__EXERCISE AIM__. The output should be exactly the lines from the one containing "Task: Expand the Answer Nadia task chevron" through the last line of the records, and only those.

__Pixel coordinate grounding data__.

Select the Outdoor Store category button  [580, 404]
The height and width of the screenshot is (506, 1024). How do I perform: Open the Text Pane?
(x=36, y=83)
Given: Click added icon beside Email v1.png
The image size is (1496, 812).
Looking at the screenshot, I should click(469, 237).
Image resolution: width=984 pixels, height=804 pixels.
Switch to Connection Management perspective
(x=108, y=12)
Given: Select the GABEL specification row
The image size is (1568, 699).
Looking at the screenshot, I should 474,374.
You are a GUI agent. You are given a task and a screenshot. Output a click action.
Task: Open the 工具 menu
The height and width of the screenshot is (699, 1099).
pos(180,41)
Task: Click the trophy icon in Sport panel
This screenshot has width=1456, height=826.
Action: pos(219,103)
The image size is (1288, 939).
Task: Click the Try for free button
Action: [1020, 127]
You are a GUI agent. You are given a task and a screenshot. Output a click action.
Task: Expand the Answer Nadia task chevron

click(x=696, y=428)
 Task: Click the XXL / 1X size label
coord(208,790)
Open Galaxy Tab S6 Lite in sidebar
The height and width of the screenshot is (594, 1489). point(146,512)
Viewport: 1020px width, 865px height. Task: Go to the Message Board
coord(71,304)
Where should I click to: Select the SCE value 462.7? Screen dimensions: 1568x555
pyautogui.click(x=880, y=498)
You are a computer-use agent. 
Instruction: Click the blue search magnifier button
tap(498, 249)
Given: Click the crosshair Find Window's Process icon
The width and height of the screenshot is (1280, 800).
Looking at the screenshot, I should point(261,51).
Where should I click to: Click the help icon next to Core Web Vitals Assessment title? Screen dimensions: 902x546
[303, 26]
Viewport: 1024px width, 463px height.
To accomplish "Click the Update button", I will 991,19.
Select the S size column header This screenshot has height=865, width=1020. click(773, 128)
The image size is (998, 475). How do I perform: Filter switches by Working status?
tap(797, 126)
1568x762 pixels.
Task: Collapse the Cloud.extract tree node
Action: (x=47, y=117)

__SOLUTION TO THE EXERCISE__.
Task: Expand the Answer Nadia task chevron

click(x=696, y=428)
 Task: Click the XXL / 1X size label
coord(208,790)
Open Galaxy Tab S6 Lite in sidebar
The height and width of the screenshot is (594, 1489). point(146,512)
Viewport: 1020px width, 865px height. Task: Go to the Message Board
coord(71,304)
Where should I click to: Select the SCE value 462.7? Screen dimensions: 1568x555
pyautogui.click(x=880, y=498)
You are a computer-use agent. 
Instruction: Click the blue search magnifier button
tap(498, 249)
Given: Click the crosshair Find Window's Process icon
The width and height of the screenshot is (1280, 800).
Looking at the screenshot, I should point(261,51).
Where should I click to: Click the help icon next to Core Web Vitals Assessment title? Screen dimensions: 902x546
[303, 26]
Viewport: 1024px width, 463px height.
To accomplish "Click the Update button", I will 991,19.
Select the S size column header This screenshot has height=865, width=1020. click(773, 128)
The image size is (998, 475). How do I perform: Filter switches by Working status?
tap(797, 126)
1568x762 pixels.
Task: Collapse the Cloud.extract tree node
Action: (x=47, y=117)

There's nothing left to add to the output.